Posted on Wednesday, Jan 16, 2008 - 9:54 pm:

Hi. I admit I've avoided posting in a few months due to feeling like an amateur among way more experienced horse people. But here goes anyway. I want very much to train my three=year-old gelding to trail ride. What do I lack? A round pen, a corral, a level yard, a paddock in which to separate Coyote from the rest of the herd including his pseudo-mother mule while I train him, enough money to purchase a $500 set of training tapes, and serious training experience. What do I have? Almost 30 years of trail riding experience, a sincere respect for horses, an occasional burst of common sense, and (yes, believe it or not), time. I could really use some ideas and encouragement out there. I'd also like to know what precautions I can take to avoid as much as possible getting hurt while training. I admit my gelding kicked out at me a few months ago while I was longeing him, and it really bothered me. I got after him well enough to regain his respect (by the end of the lesson, he was doing that foal biting response that I've read means submission). I'm a Type A personality, and that is also against me. But I'd really like to see this thing through, as he's the first foal I've ever raised from birth and he's got many qualities that I will have a hard time finding elsewhere. So, go ahead...give it your best shot. Just please don't talk over my head.
Member:
ekaufman

Posted on Wednesday, Jan 16, 2008 - 11:16 pm:

Heidi,

Is the mule broke to ride? Is she a candidate for "ponying" the little guy on the trails? How well does he lead, tie etc.?
Moderator:
DrO

Posted on Thursday, Jan 17, 2008 - 7:41 am:

Hello Heidi,
I read this at the AAEP site last week and when I read your post I thought of you.
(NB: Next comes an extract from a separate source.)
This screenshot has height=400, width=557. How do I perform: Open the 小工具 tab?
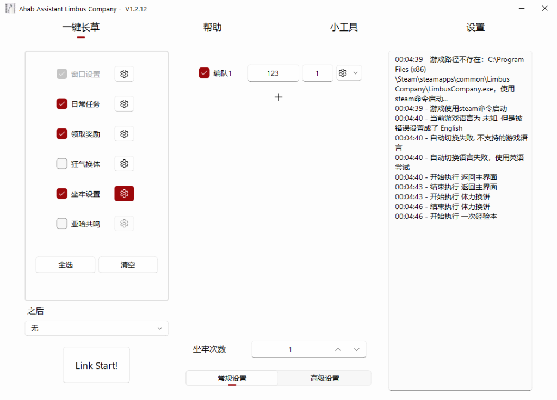coord(344,28)
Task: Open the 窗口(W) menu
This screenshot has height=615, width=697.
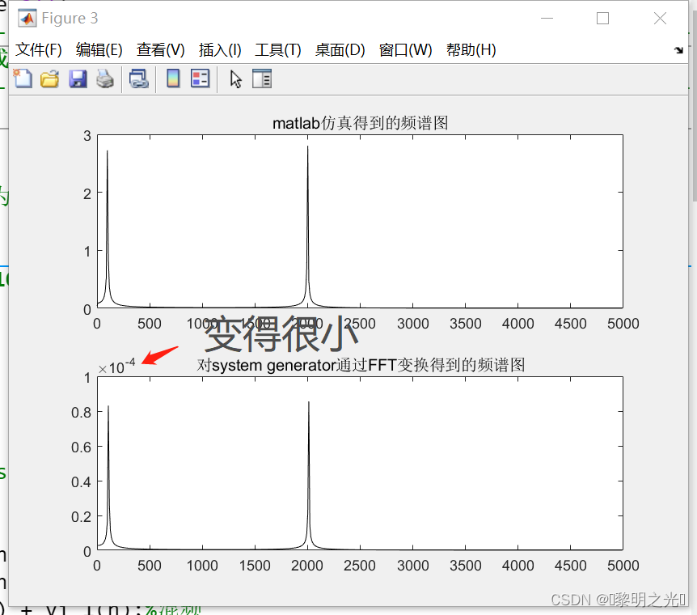Action: tap(404, 49)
It basically explains the basis of every natural horsemanship techinque you will encounter in one easy step surplanting the need for those 500 dollar tapes:
One Step Horsemanship: A Sensible Approach to Horse Handling
By David Hayes, DVM
Behavior - Jan 7th, 08

Man has utilized horses throughout history. Horses have served as a source of food, as a beast of burden, as a war machine, a tiller of land and as a companion. In order for man to dominate them, horses were usually "broken," instilling fear of reprisal and abuse to get them to cooperate with man’s wishes.
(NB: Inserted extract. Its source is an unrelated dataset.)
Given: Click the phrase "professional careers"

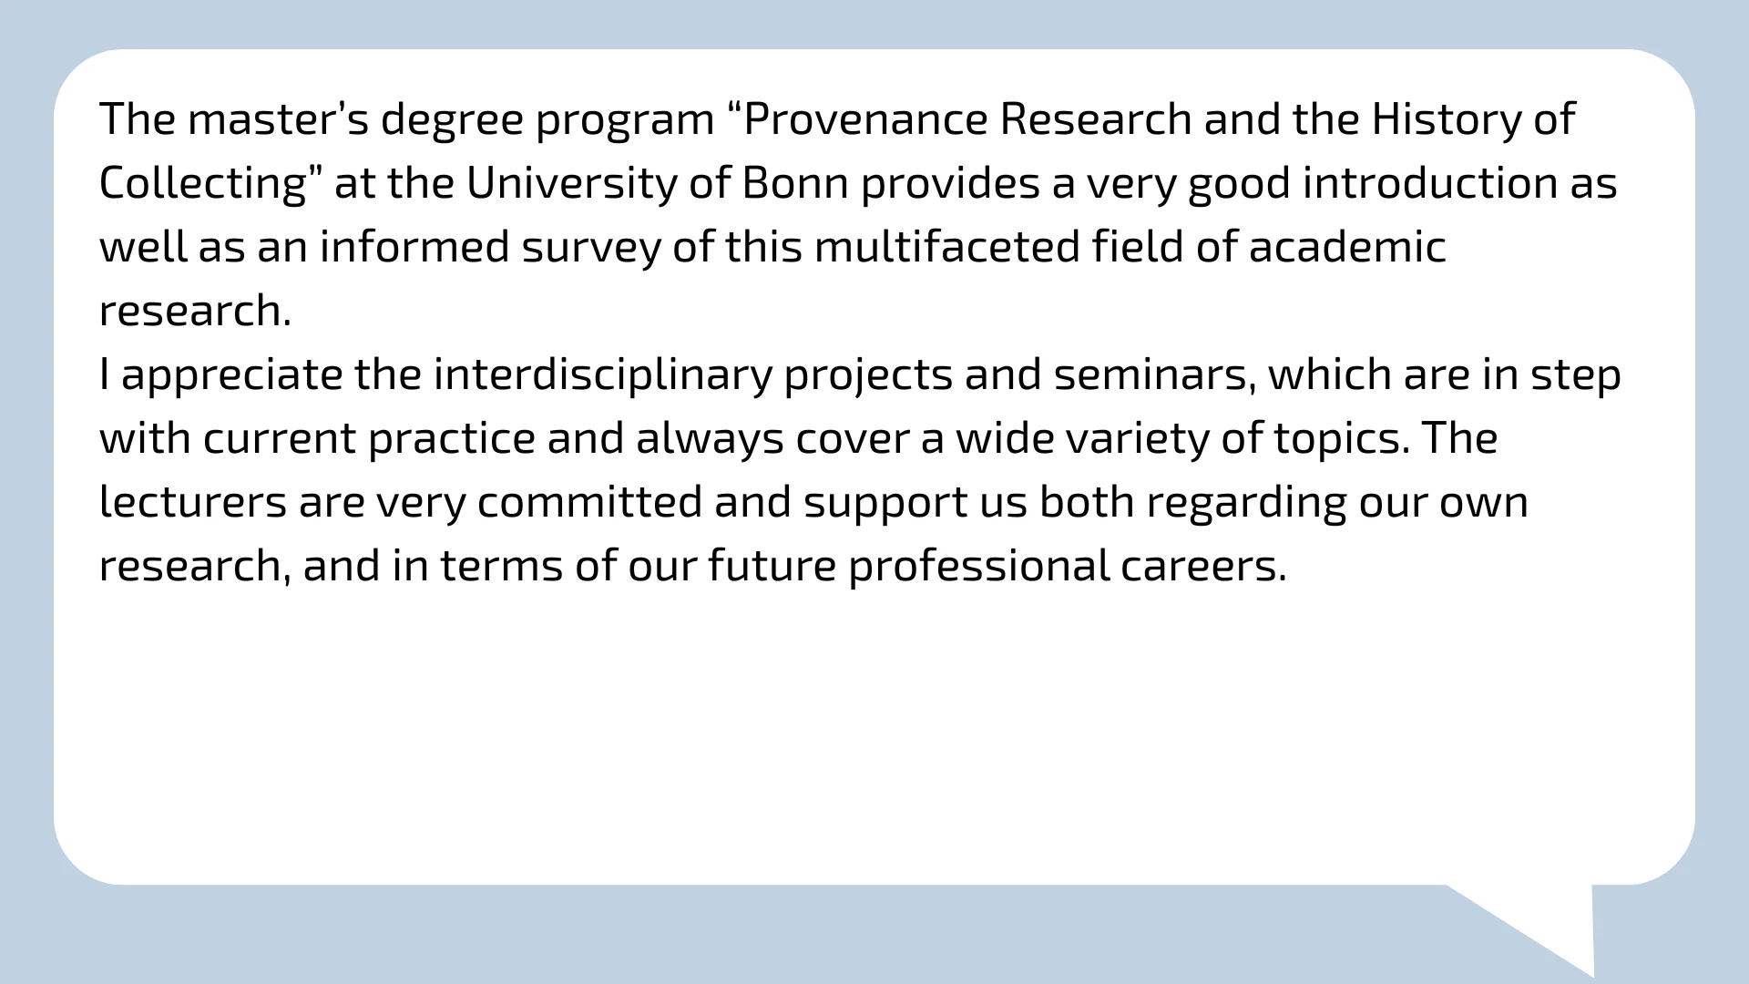Looking at the screenshot, I should [1067, 566].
It has been only in recent years that scientific studies have investigated how a horse’s mind works, what makes it tick, how the horse understands and why horses react the way they do. Research scientists have been studying horses in their natural habitat as well as in the research labs, watching their movements and charting their actions. Meanwhile, I have had the opportunity of working with horses "out in the field" on a daily basis as part of my vocation and profession. I wish to share with you my accumulation of over 50 years of experience working and learning from these horses. It is my hope that by explaining some very basic understandings of man's relationship with the horse that the horse will benefit as much as man.

"One Step Horsemanship" is an applied working philosophy so utterly simple it all too frequently is overlooked.
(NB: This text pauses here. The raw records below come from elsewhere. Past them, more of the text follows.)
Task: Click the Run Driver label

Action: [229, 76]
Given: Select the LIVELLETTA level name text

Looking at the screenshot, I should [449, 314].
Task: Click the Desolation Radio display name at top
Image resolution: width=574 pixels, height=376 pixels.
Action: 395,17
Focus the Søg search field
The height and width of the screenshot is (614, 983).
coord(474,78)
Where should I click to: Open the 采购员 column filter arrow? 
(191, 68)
There are a few basic concepts, which I now believe to be true. Horses typically outweigh us 6:1, frequently 8:1. We are not able to out muscle them. However, the human brain is approximately six times larger than the horse‘s. If we could crawl inside their brains and understand what they thought, then maybe we’d be better able to convince them our requests are, in fact, reasonable.

Now, visualize the horse as a brain, like our own, only dressed in horse clothing. Acknowledge the horse as an animal, which thinks, understands, feels and has emotions. This is paramount to understanding horses.

Relate to a horse just as we would to another person. We all have friends we enjoy and enjoy spending time with, but we also have people we know who upset us, and who "push our buttons." If given a choice, we always choose the people who make us feel good.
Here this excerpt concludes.